▶ DATA FOR THIS EXERCISE
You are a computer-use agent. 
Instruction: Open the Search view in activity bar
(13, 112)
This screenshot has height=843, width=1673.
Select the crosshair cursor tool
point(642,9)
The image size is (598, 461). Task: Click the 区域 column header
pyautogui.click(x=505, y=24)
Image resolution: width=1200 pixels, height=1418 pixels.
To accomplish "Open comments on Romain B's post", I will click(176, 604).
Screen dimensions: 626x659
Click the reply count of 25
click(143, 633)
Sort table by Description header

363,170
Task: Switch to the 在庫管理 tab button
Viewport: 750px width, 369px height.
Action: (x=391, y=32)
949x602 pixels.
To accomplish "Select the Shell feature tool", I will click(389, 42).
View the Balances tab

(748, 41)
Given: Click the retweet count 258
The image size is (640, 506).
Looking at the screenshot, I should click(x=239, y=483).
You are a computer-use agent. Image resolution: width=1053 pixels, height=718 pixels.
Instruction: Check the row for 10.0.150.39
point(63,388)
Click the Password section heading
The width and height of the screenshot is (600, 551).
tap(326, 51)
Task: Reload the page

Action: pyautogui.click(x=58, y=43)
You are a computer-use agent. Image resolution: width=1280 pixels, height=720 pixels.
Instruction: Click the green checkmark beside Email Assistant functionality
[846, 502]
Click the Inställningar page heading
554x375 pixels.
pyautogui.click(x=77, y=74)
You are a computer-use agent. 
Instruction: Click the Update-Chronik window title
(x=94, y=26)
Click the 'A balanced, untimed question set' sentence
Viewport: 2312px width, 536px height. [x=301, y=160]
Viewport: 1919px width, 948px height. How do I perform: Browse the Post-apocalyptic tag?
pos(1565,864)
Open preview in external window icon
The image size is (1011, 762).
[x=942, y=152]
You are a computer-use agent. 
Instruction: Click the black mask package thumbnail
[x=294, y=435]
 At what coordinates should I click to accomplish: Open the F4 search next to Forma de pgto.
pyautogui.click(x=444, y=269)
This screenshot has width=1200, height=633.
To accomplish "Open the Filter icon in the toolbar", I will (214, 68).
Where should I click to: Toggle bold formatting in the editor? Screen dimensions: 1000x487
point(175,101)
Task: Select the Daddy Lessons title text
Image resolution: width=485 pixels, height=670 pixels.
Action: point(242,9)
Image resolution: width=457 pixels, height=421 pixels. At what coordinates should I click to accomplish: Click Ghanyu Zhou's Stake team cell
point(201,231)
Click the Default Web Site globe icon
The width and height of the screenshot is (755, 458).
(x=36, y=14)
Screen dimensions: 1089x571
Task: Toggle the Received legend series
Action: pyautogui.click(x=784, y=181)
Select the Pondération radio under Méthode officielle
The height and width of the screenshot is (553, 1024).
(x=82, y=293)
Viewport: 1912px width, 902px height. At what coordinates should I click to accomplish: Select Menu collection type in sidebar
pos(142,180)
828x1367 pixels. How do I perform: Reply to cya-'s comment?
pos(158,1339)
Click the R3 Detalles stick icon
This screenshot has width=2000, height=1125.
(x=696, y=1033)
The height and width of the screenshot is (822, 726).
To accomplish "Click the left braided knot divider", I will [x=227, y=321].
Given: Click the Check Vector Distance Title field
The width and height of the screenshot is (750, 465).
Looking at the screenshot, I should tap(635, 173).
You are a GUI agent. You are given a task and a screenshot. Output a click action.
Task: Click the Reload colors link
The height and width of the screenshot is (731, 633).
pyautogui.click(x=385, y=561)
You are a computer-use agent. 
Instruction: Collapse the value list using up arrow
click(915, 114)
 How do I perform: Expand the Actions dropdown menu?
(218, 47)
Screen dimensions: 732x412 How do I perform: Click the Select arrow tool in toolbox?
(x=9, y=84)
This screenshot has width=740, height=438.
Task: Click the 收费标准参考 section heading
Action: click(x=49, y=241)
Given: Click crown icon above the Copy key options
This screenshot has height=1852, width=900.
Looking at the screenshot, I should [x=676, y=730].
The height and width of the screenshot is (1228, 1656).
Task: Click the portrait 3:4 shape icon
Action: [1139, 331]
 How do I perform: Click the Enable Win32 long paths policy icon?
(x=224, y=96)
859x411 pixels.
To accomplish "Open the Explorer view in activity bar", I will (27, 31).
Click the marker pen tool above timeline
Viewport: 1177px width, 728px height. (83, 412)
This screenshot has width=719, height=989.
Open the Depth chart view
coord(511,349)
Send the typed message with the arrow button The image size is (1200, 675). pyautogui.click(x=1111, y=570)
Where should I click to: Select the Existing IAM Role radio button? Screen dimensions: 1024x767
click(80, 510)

▶ BRIEF
Repeat all of the records exactly.

▶ OUTPUT OF THE TASK
You are a computer-use agent. 
Instruction: Open the Search view in activity bar
(13, 112)
This screenshot has height=843, width=1673.
Select the crosshair cursor tool
point(642,9)
The image size is (598, 461). Task: Click the 区域 column header
pyautogui.click(x=505, y=24)
Image resolution: width=1200 pixels, height=1418 pixels.
To accomplish "Open comments on Romain B's post", I will click(176, 604).
Screen dimensions: 626x659
Click the reply count of 25
click(143, 633)
Sort table by Description header

363,170
Task: Switch to the 在庫管理 tab button
Viewport: 750px width, 369px height.
Action: (x=391, y=32)
949x602 pixels.
To accomplish "Select the Shell feature tool", I will click(389, 42).
View the Balances tab

(748, 41)
Given: Click the retweet count 258
The image size is (640, 506).
Looking at the screenshot, I should click(x=239, y=483).
You are a computer-use agent. Image resolution: width=1053 pixels, height=718 pixels.
Instruction: Check the row for 10.0.150.39
point(63,388)
Click the Password section heading
The width and height of the screenshot is (600, 551).
tap(326, 51)
Task: Reload the page

Action: pyautogui.click(x=58, y=43)
You are a computer-use agent. Image resolution: width=1280 pixels, height=720 pixels.
Instruction: Click the green checkmark beside Email Assistant functionality
[846, 502]
Click the Inställningar page heading
554x375 pixels.
pyautogui.click(x=77, y=74)
You are a computer-use agent. 
Instruction: Click the Update-Chronik window title
(x=94, y=26)
Click the 'A balanced, untimed question set' sentence
Viewport: 2312px width, 536px height. [x=301, y=160]
Viewport: 1919px width, 948px height. How do I perform: Browse the Post-apocalyptic tag?
pos(1565,864)
Open preview in external window icon
The image size is (1011, 762).
[x=942, y=152]
You are a computer-use agent. 
Instruction: Click the black mask package thumbnail
[x=294, y=435]
 At what coordinates should I click to accomplish: Open the F4 search next to Forma de pgto.
pyautogui.click(x=444, y=269)
This screenshot has width=1200, height=633.
To accomplish "Open the Filter icon in the toolbar", I will (214, 68).
Where should I click to: Toggle bold formatting in the editor? Screen dimensions: 1000x487
point(175,101)
Task: Select the Daddy Lessons title text
Image resolution: width=485 pixels, height=670 pixels.
Action: point(242,9)
Image resolution: width=457 pixels, height=421 pixels. At what coordinates should I click to accomplish: Click Ghanyu Zhou's Stake team cell
point(201,231)
Click the Default Web Site globe icon
The width and height of the screenshot is (755, 458).
(x=36, y=14)
Screen dimensions: 1089x571
Task: Toggle the Received legend series
Action: pyautogui.click(x=784, y=181)
Select the Pondération radio under Méthode officielle
The height and width of the screenshot is (553, 1024).
(x=82, y=293)
Viewport: 1912px width, 902px height. At what coordinates should I click to accomplish: Select Menu collection type in sidebar
pos(142,180)
828x1367 pixels. How do I perform: Reply to cya-'s comment?
pos(158,1339)
Click the R3 Detalles stick icon
This screenshot has width=2000, height=1125.
(x=696, y=1033)
The height and width of the screenshot is (822, 726).
To accomplish "Click the left braided knot divider", I will [x=227, y=321].
Given: Click the Check Vector Distance Title field
The width and height of the screenshot is (750, 465).
Looking at the screenshot, I should tap(635, 173).
You are a GUI agent. You are given a task and a screenshot. Output a click action.
Task: Click the Reload colors link
The height and width of the screenshot is (731, 633).
pyautogui.click(x=385, y=561)
You are a computer-use agent. 
Instruction: Collapse the value list using up arrow
click(915, 114)
 How do I perform: Expand the Actions dropdown menu?
(218, 47)
Screen dimensions: 732x412 How do I perform: Click the Select arrow tool in toolbox?
(x=9, y=84)
This screenshot has width=740, height=438.
Task: Click the 收费标准参考 section heading
Action: click(x=49, y=241)
Given: Click crown icon above the Copy key options
This screenshot has height=1852, width=900.
Looking at the screenshot, I should [x=676, y=730].
The height and width of the screenshot is (1228, 1656).
Task: Click the portrait 3:4 shape icon
Action: [1139, 331]
 How do I perform: Click the Enable Win32 long paths policy icon?
(x=224, y=96)
859x411 pixels.
To accomplish "Open the Explorer view in activity bar", I will (27, 31).
Click the marker pen tool above timeline
Viewport: 1177px width, 728px height. (83, 412)
This screenshot has width=719, height=989.
Open the Depth chart view
coord(511,349)
Send the typed message with the arrow button The image size is (1200, 675). pyautogui.click(x=1111, y=570)
Where should I click to: Select the Existing IAM Role radio button? Screen dimensions: 1024x767
click(80, 510)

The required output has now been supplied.